For the iPad to become just as good as the iPhone, it would need to be smaller, equipped with a better camera, and sold with carrier subsidies and mobile data plans. But this would turn it into “just a big iPhone.” So this can’t be iPad’s future.For the iPad to become just as good as the Mac, it would need to be larger, faster, equipped with expansion ports, and powered by software that supports legacy features like windowed applications and an exposed file system. But this would turn the iPad into a Macbook Pro with a touch screen and a detachable keyboard. This can’t be iPad’s future, either.
I think the future of the iPad is for it to disappear, absorbed at the low end by iPhones with large displays and at the high end by Macs running a more iOS-like flavor of OS X. Perhaps it won’t disappear completely. After all, for certain niche uses – especially those listed above – the iPad is great because it’s neither a phone nor a PC. But these are still niche uses and can’t possibly sustain the long, bountiful future that many hope the iPad has.
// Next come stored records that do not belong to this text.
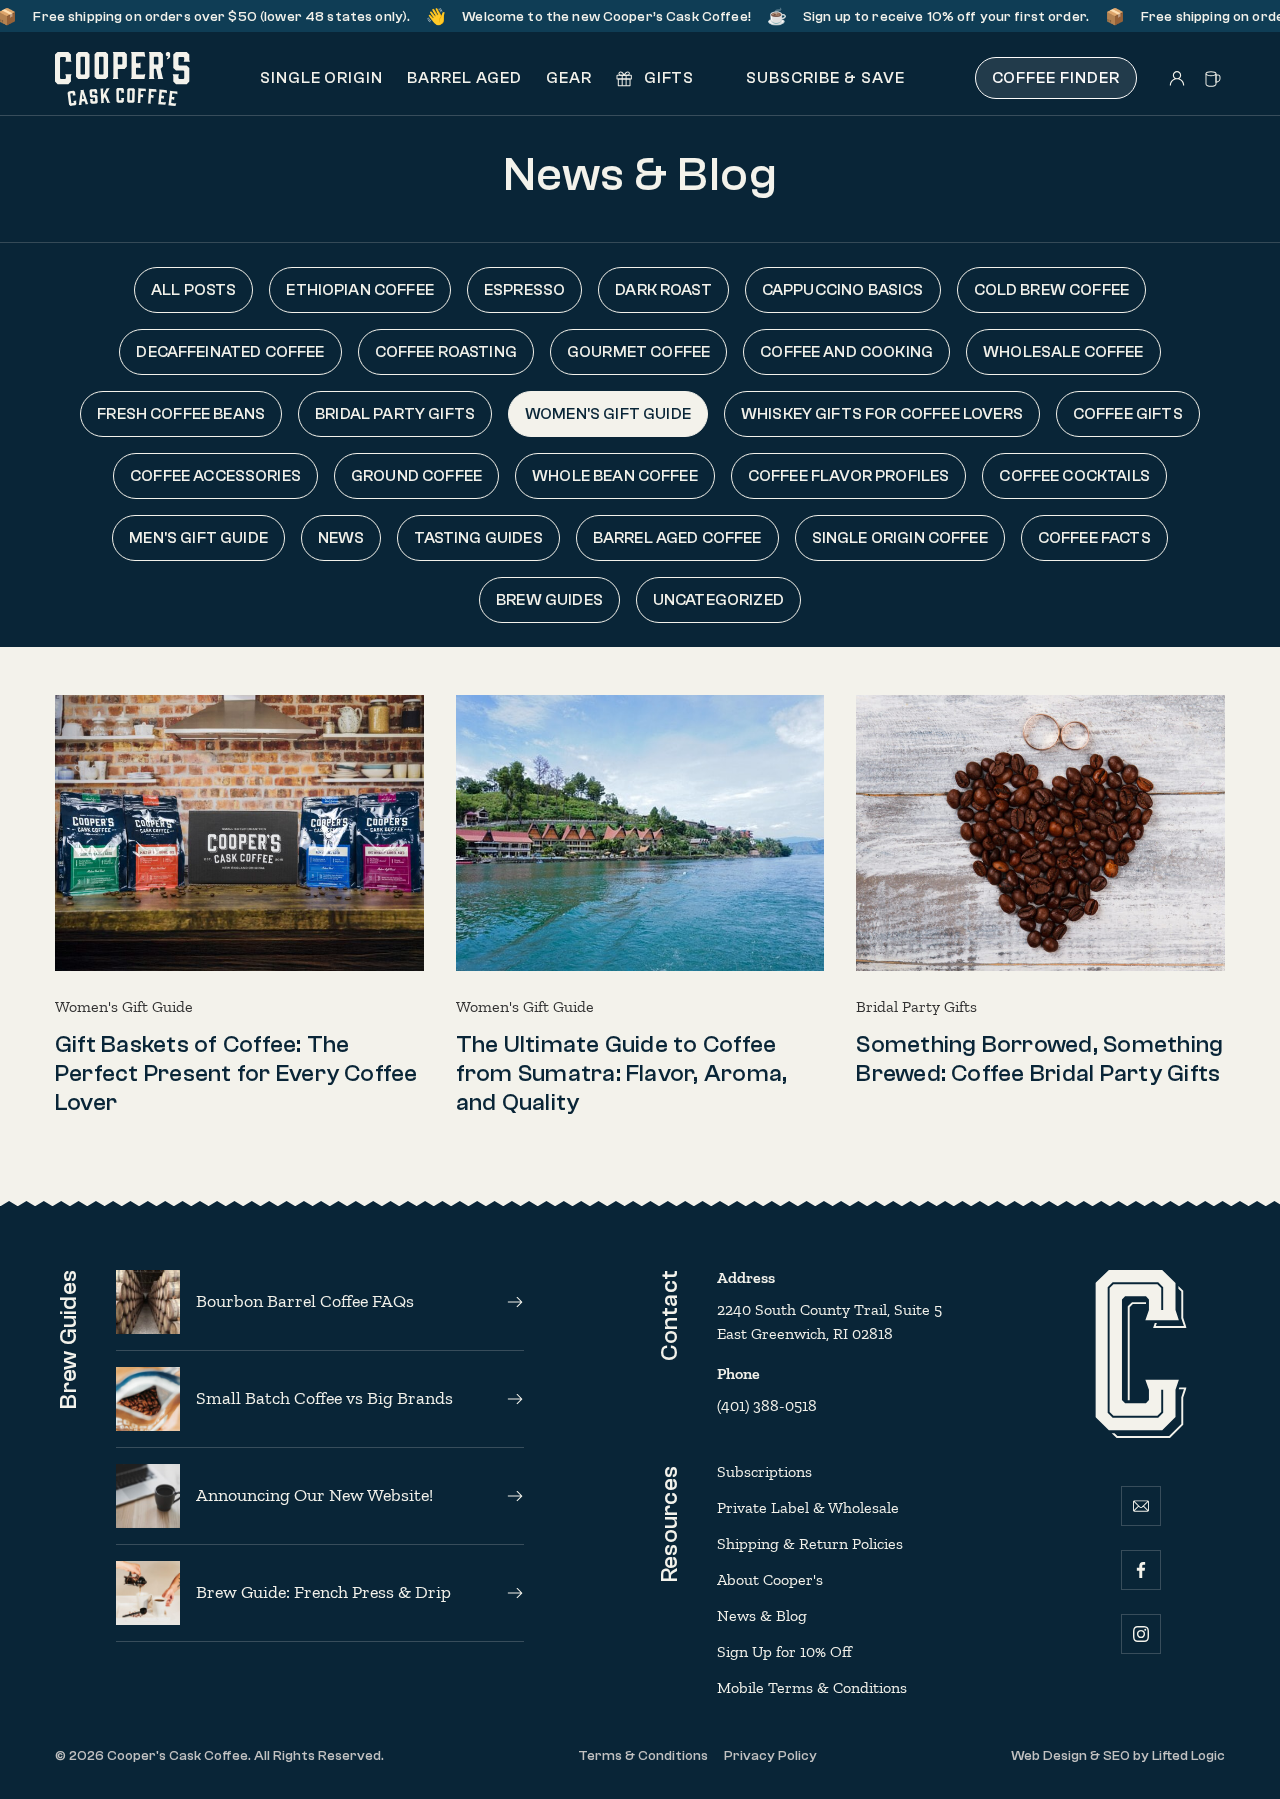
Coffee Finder (1056, 78)
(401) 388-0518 (767, 1405)
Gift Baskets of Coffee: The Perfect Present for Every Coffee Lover (236, 1073)
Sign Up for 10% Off (784, 1651)
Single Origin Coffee (900, 538)
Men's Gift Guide (198, 538)
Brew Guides (549, 600)
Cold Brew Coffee (1052, 290)
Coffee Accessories (215, 476)
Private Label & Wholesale (808, 1507)
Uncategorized (718, 600)
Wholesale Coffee (1063, 352)
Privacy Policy (770, 1756)
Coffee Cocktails (1074, 476)
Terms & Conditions (643, 1756)
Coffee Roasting (446, 352)
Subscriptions (764, 1471)
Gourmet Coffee (638, 352)
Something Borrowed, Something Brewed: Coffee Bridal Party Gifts (1039, 1059)
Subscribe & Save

Jared Sinclair. This sounds right to me. I have found the iPad to be an increasingly frustrating device to use: everything I try to do with it leaves me to some degree unsatisfied. It’s either too big or too small for most tasks, and the tasks it’s the right size for — for example, reading PDFs — it doesn’t handle all that smoothly. (Annotating PDFs can still be enormously frustrating, and I’ve tried every iOS PDF app there is.)